- Task directions
Can you rescale the rows starting at the line that contains "Screen dimensions: 522x391" and ending at the line that contains "Action: point(220,341)", both included, by writing those lines out again in full with the requests unchanged and every click coordinate in the answers multiplied by 0.4 and rounded to a whole number, halves going up?

- Data extract
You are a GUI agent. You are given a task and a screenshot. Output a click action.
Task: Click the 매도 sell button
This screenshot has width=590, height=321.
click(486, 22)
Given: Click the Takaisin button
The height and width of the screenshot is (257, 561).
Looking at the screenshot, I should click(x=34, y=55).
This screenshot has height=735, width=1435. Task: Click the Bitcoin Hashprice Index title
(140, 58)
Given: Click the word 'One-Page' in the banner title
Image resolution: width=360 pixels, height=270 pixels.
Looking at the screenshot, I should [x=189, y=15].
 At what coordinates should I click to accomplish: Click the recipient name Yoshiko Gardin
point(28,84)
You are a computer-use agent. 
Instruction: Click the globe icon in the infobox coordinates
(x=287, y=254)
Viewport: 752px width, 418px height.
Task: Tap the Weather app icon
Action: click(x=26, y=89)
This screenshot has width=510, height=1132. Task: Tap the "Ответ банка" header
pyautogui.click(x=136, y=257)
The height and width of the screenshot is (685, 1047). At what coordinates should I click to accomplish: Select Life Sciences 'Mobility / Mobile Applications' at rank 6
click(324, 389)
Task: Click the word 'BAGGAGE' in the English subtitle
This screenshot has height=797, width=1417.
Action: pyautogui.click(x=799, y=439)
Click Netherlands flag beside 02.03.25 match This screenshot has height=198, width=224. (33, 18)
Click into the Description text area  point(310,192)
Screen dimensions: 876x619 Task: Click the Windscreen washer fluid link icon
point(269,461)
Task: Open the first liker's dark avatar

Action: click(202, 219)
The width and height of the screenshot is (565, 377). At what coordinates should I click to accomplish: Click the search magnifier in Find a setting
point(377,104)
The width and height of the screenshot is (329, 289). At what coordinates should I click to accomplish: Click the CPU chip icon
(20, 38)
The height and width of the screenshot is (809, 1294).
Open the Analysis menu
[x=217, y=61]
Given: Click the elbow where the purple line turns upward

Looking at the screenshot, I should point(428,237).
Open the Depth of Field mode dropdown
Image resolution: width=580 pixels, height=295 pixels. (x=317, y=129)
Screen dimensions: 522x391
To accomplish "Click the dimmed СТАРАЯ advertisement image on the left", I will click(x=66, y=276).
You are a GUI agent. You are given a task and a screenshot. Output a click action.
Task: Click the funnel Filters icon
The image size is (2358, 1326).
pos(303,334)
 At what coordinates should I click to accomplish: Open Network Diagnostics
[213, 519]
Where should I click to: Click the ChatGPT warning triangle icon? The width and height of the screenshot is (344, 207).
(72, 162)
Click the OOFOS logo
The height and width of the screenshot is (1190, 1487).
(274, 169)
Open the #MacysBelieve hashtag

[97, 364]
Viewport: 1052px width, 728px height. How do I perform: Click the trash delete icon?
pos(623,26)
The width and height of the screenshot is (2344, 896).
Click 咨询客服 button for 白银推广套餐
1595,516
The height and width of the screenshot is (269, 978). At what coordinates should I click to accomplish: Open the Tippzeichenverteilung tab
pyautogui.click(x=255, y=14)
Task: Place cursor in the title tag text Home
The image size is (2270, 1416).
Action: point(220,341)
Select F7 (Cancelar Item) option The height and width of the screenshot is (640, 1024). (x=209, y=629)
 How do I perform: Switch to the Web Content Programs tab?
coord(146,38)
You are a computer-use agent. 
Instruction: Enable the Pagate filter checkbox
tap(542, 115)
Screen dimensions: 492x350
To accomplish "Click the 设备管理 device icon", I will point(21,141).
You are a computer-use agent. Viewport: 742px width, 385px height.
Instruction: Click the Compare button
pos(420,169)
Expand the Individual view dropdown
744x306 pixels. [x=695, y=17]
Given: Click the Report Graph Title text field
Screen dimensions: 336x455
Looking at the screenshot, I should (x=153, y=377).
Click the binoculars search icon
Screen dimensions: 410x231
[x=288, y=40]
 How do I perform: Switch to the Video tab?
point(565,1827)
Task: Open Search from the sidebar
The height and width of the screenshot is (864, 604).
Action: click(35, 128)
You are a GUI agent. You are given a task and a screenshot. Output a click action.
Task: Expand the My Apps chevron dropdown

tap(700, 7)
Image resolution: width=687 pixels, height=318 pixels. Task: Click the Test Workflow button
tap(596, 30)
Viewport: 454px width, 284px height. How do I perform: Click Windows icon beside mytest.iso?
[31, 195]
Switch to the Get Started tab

- Finished task
Screen dimensions: 522x391
To accomplish "Click the dimmed СТАРАЯ advertisement image on the left", I will click(x=26, y=110).
You are a GUI agent. You are given a task and a screenshot. Output a click action.
Task: Click the funnel Filters icon
The image size is (2358, 1326).
pos(121,134)
 At what coordinates should I click to accomplish: Open Network Diagnostics
[85, 208]
Where should I click to: Click the ChatGPT warning triangle icon? The width and height of the screenshot is (344, 207).
(29, 65)
Click the OOFOS logo
The height and width of the screenshot is (1190, 1487).
(110, 68)
Open the #MacysBelieve hashtag

[39, 146]
Viewport: 1052px width, 728px height. How do I perform: Click the trash delete icon?
pos(249,10)
The width and height of the screenshot is (2344, 896).
Click 咨询客服 button for 白银推广套餐
638,206
The height and width of the screenshot is (269, 978). At what coordinates should I click to accomplish: Open the Tippzeichenverteilung tab
pyautogui.click(x=102, y=6)
Task: Place cursor in the title tag text Home
The image size is (2270, 1416).
Action: point(88,136)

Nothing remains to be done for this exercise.